§ **Extract**
Based on the above, the record establishes without reasonable doubt the trial court was aware of its discretion to strike the prior strike conviction under section 1385, subdivision (a). It chose not to do so and, instead, sentenced defendant to an upper four-year term for assault by means of force, which was doubled as a result of the prior strike, for a total of eight years. In making its decisions to deny probation, to sentence to the upper term, and to double that sentence as a result of the prior strike rather than dismissing the strike, the trial court did not consider improper or extrinsic factors or circumstances. Rather, the court expressly weighed relevant facts and circumstances and concluded that defendant was not outside the spirit of the Three Strikes law given the nature of defendants current offenses, the pattern and nature of his criminal past which showed a continuous violent past, his alcohol abuse and domestic violence tendencies, his multiple probation violations, and that fact that he was on probation for two similar violent felony convictions that involved the same victim in his current offense.
Defendant does not convince us that the courts ruling exceeded the "bounds of reason." (Williams, supra, 17 Cal.4th at p. 162.) The record reflects that defendants criminal history consists of three prior felony convictions and eight prior misdemeanor convictions, in addition to numerous reports of violent acts against his wife, children, family members, and friends. His felony convictions include making criminal threats to commit a crime resulting in death or great bodily injury, battery with serious bodily injury, and child endangerment. The misdemeanors include two counts of child endangerment, two counts of battery, driving under the influence, petty theft, and other vehicle code violations.
Contrary to counsels argument to the trial court, the record shows that, in 1990, San Jose police responded to a hospital regarding a domestic violence incident in which defendants wife reported that defendant had picked her up and thrown her onto the floor, that her head hit the floor, and that defendant had punched her right arm and her ribs. Although she had suffered bruised ribs, defendants wife did not want to prosecute him so the District Attorney had declined to issue a complaint.
San Jose police reports next show that, in 1995, defendant got into a fistfight and physically abused his 16-year-old daughter.
The probation report reveals that, in 1997, San Jose police officers found the front door damaged went to defendants house due to a family disturbance. Defendants wife said she had confronted him about his "asking one of her coworkers out" and that their argument escalated into a physical altercation in which he threw her onto the bed and pinned her down. When their 15-year-old daughter tried to intervene, defendant struck the daughter with his fist. He fled after his 11-year-old daughter threw a telephone at him and hit him in the head. The 15-year-old suffered a cut on her lip and swelling to her ear. Based upon this incident, defendant was convicted of one count of child endangerment.

§ **Data segment**

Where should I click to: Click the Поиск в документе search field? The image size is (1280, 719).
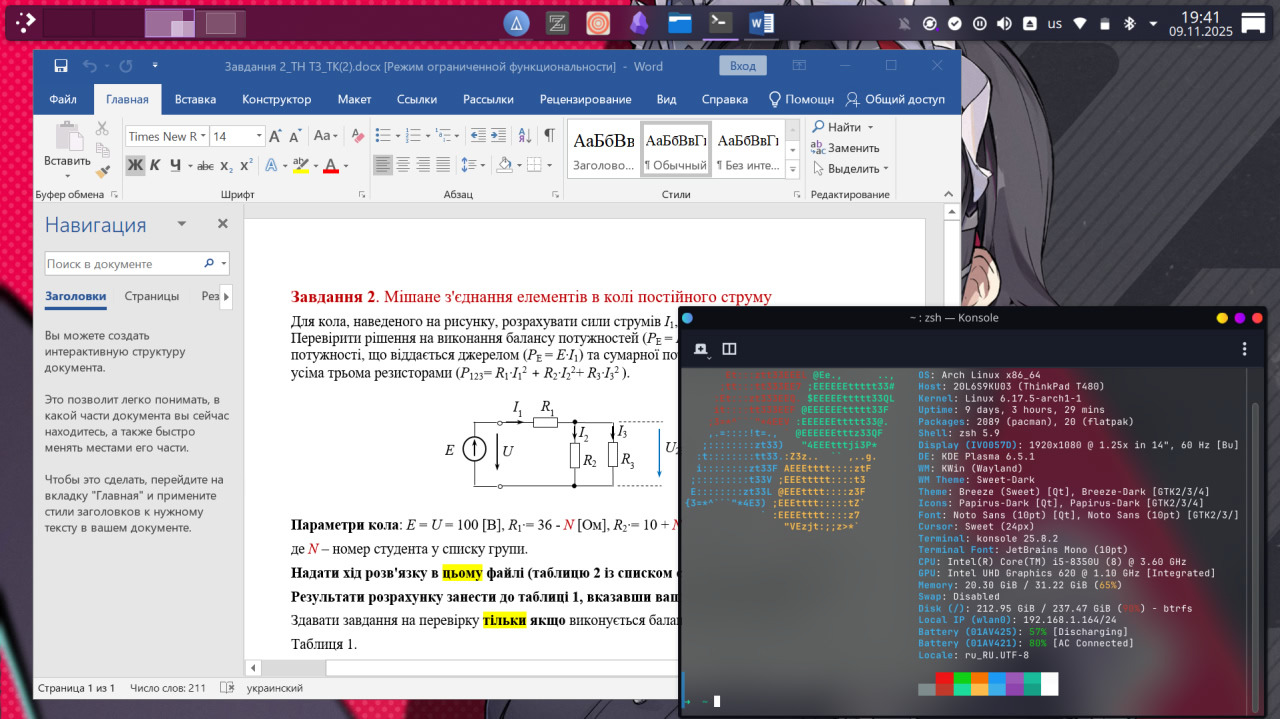coord(122,264)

§ **What this exercise asks**
**a)** Do the following statements agree with the opinion excerpt? Answer yes or no for each, quoting the words that decide it.
(i) The trial court's sentence came to eight years in total.
(ii) After the 1990 incident, defendant's wife wanted him prosecuted.
(iii) Defendant's criminal history includes five prior felony convictions.
**b)** According to the opinion excerpt, for what offense did the trial court impose the upper four-year term?
**c)** List every kind of misdemeanor named in the opinion excerpt as part of defendant's criminal history.

§ **Task-by-task answers**
**a)**
(i) Yes: "for a total of eight years."
(ii) No: "defendants wife did not want to prosecute him."
(iii) No: "three prior felony convictions and eight prior misdemeanor convictions."

**b)** Assault by means of force.

**c)**
- Child endangerment (two counts)
- Battery (two counts)
- Driving under the influence
- Petty theft
- Other vehicle code violations